Into to the story... At first I was a bit puzzled by your use of present tense. It just seemed out of the ordinary to me, and perhaps it struck me as odd because this is clearly meant to be a historical/medieval story, hence in the past. It's totally your call, but if you do decide to keep the present tense in the beginning, you'll want to look at paragraphs 9/10/13 where there are instances of past tense verbs: struggled/wrestled/shattered/frolicked/signaled/has made... I have to tell you though, once you started using the past tense in chapter three, when Cathbad starts his tale, the words read a whole lot easier for me. For what it's worth.

Chapter one starts off with a bang, Glynis's startling wake from the dream. The feel of this as she talks to her maidens is dark and foreboding - I'm easily hooked into the mystery of this very early on. Well done! In paragraph 5 of chapter one, "maidens" does not need the apostrophe - it is not a possessive noun. Nice hook at the end of chapter one with the mention of the prophecy.

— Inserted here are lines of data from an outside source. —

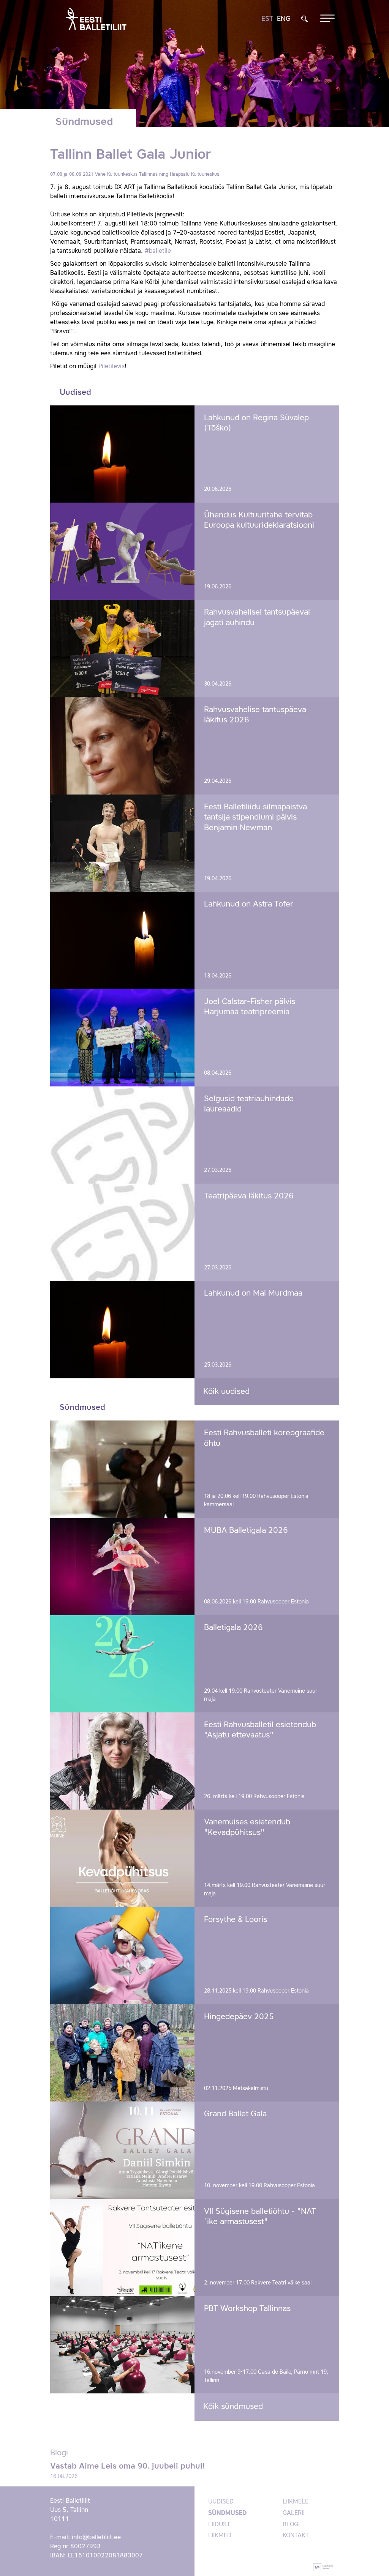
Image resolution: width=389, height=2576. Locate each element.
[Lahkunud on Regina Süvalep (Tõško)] (122, 454)
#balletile (158, 251)
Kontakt (296, 2536)
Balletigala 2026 (233, 1628)
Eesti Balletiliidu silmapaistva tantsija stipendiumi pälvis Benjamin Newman (255, 817)
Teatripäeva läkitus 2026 (249, 1196)
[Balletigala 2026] (122, 1663)
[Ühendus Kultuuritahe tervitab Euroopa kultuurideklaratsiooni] (122, 551)
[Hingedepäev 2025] (122, 2052)
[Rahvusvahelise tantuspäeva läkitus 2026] (122, 746)
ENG (284, 19)
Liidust (219, 2525)
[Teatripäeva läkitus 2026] (122, 1232)
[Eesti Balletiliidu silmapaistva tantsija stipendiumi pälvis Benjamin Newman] (122, 843)
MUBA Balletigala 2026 (246, 1531)
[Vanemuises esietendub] (122, 1858)
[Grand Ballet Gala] (122, 2150)
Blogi (291, 2525)
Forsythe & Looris (235, 1920)
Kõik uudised (226, 1392)
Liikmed (219, 2536)
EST (267, 19)
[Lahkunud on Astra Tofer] (122, 940)
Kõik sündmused (233, 2407)
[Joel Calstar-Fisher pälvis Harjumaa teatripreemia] (122, 1037)
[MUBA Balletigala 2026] (122, 1566)
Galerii (294, 2513)
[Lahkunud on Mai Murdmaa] (122, 1329)
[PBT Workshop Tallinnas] (122, 2344)
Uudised (221, 2502)
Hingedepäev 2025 (239, 2017)
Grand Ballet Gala (235, 2114)
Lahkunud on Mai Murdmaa (253, 1293)
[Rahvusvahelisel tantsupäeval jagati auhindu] (122, 648)
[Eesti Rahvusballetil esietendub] (122, 1761)
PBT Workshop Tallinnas (247, 2309)
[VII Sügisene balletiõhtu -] (122, 2247)
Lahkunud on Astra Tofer (248, 904)
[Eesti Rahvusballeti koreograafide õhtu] (122, 1469)
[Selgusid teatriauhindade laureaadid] (122, 1135)
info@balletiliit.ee (96, 2538)
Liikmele (295, 2502)
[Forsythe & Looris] (122, 1955)
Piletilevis (111, 367)
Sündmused (227, 2513)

Chapter two is short and sweet and a nice seque into the tale of the sisters. Your descriptions are thorough and well done - I could easily imagine Cathbad in my head - perfect for the young audience! Chapter three is where I really felt everything ramp up for me. The mystery of the medallion and the wizard who appears (and disappears) out of nowhere. Take a look at paragraph 21 where Candor calls Enid "My lady" - should Lady be in caps? It was earlier in the story, but I don't know if it was a royalty thing or not.

I'm loving where this story is going, and this seems to be a great start to a fantasy novel - a trend that is very hot among young readers right now. Very colorful descriptions lends themselves well to seeing this on the big screen. Other than the few things I noted above, this seems very polished, well done. I'm happy to back this and help it along!